Merge multiple lists if condition is true

Question

I've been trying to wrap my head around this for a while now, but it seems like my lack of Haskell experience just won't get me through it. I couldn't find a similar question here on Stackoverflow (most of them are related to merging all sublists, without any condition)

So here it goes. Let's say I have a list of lists like this:

[[1, 2, 3], [3, 5, 6], [20, 21, 22]]

Is there an efficient way to merge lists if some sort of condition is true? Let's say I need to merge lists that share at least one element. In case of example, result would be:

[[1, 2, 3, 3, 5, 6], [20, 21, 22]]

Another example (when all lists can be merged):

[[1, 2], [2, 3], [3, 4]]

And it's result:

[[1, 2, 2, 3, 3, 4]]

Thanks for your help!

Answer 1

I don't know what to say about efficiency, but we can break down what's going on and get several different functionalities at least. Particular functionalities might be optimizable, but it's important to clarify exactly what's needed.

Let me rephrase the question: For some set X, some binary relation R, and some binary operation +, produce a set Q = {x+y | x in X, y in X, xRy}. So for your example, we might have X being some set of lists, R being "xRy if and only if there's at least one element in both x and y", and + being ++.

__________________________________________________

Can you carry on the forum thread about conditionally merging Haskell lists from the point where it stops?

Listing for finding displayed items:
__________________________________________________

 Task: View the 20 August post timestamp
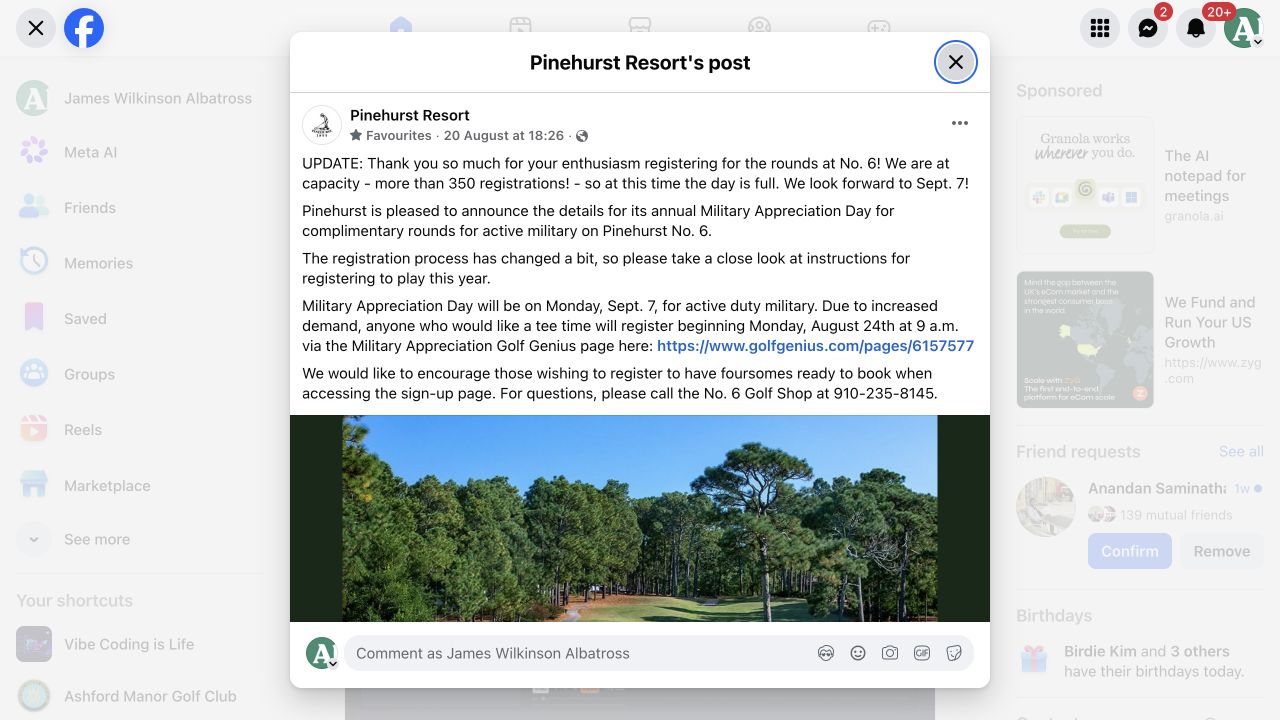pos(504,135)
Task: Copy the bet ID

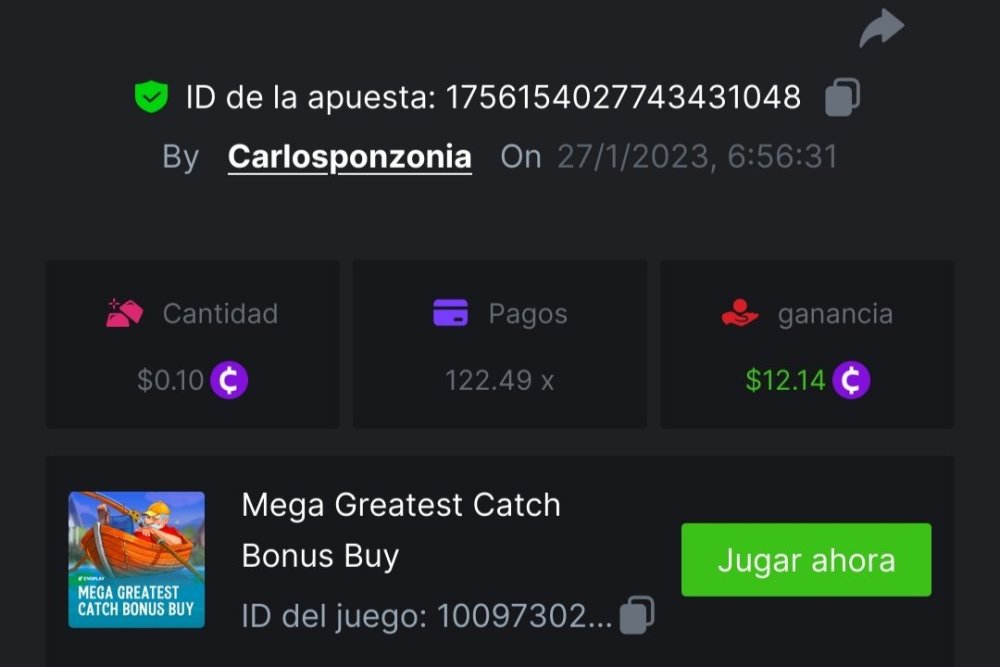Action: (x=842, y=98)
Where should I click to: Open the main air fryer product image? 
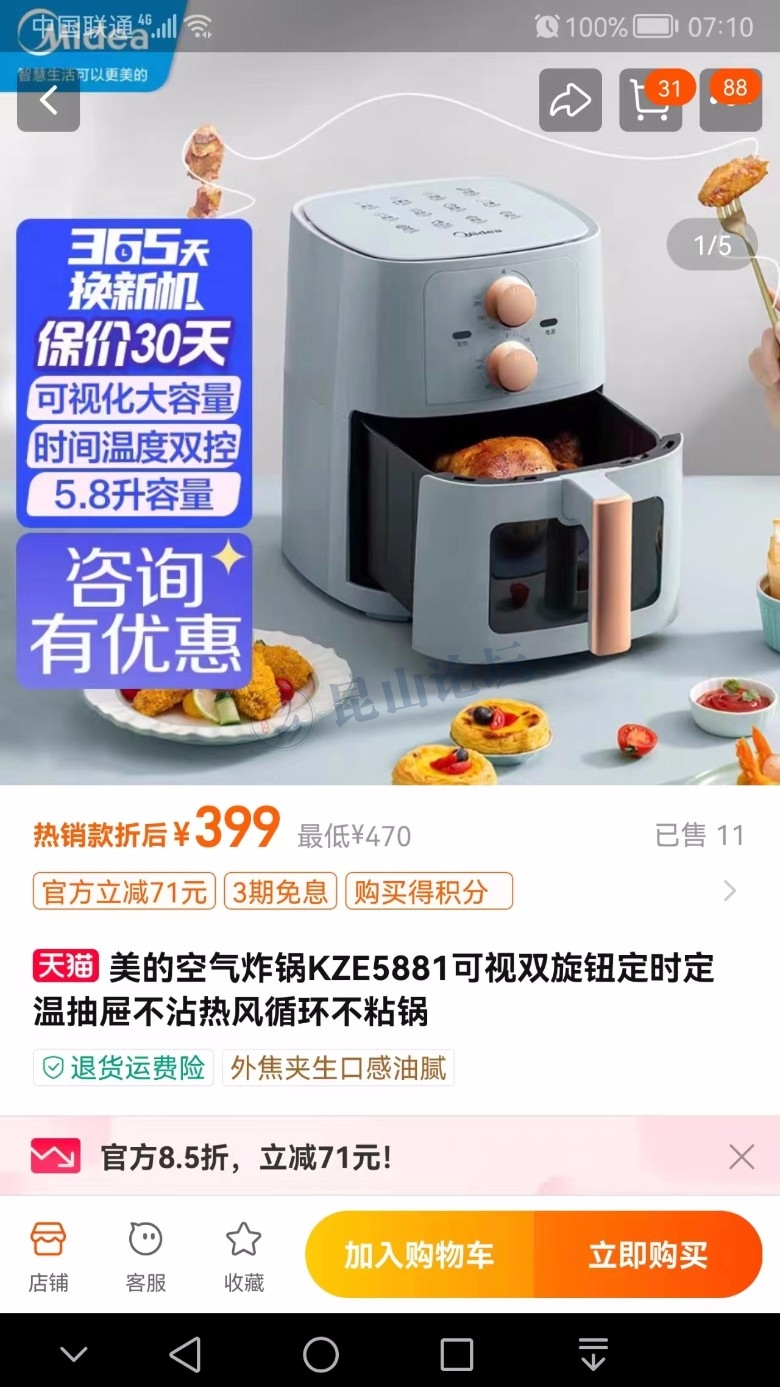(x=480, y=420)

__________________________________________________

Result of the task:
A naive implementation might just copy the set-builder notation itself

shareElement :: Eq a => [a] -> [a] -> Bool
shareElement xs ys = or [x == y | x <- xs, y <- ys]

v1 :: (a -> a -> Bool) -> (a -> a -> b) -> [a] -> [b]
v1 (?) (<>) xs = [x <> y | x <- xs, y <- xs, x ? y]

then p = v1 shareElement (++) :: Eq a => [[a]] -> [[a]] might achieve what you want. Except it probably doesn't.

Prelude> p [[1], [1]]
[[1,1],[1,1],[1,1],[1,1]]

The most obvious problem is that we get four copies: two from merging the lists with themselves, two from merging the lists with each other "in both directions". The problem occurs because List isn't the same as Set so we can't kill uniques. Of course, that's an easy fix, we'll just use Set everywhere

import Data.Set as Set

v2 :: (a -> a -> Bool) -> (a -> a -> b) -> Set.Set a -> Set.Set b
v2 (?) (<>) = Set.fromList . v1 (?) (<>) . Set.toList

So we can try again, p = v2 (shareElementonSet.toList) Set.union with

Prelude Set> p $ Set.fromList $ map Set.fromList [[1,2], [2,1]]
fromList [fromList [1,2]]

which seems to work. Note that we have to "go through" List because Set can't be made an instance of Monad or Applicative due to its Ord constraint.

I'd also note that there's a lot of lost behavior in Set. For instance, we fight either throwing away order information in the list or having to handle both x <> y and y <> x when our relation is symmetric.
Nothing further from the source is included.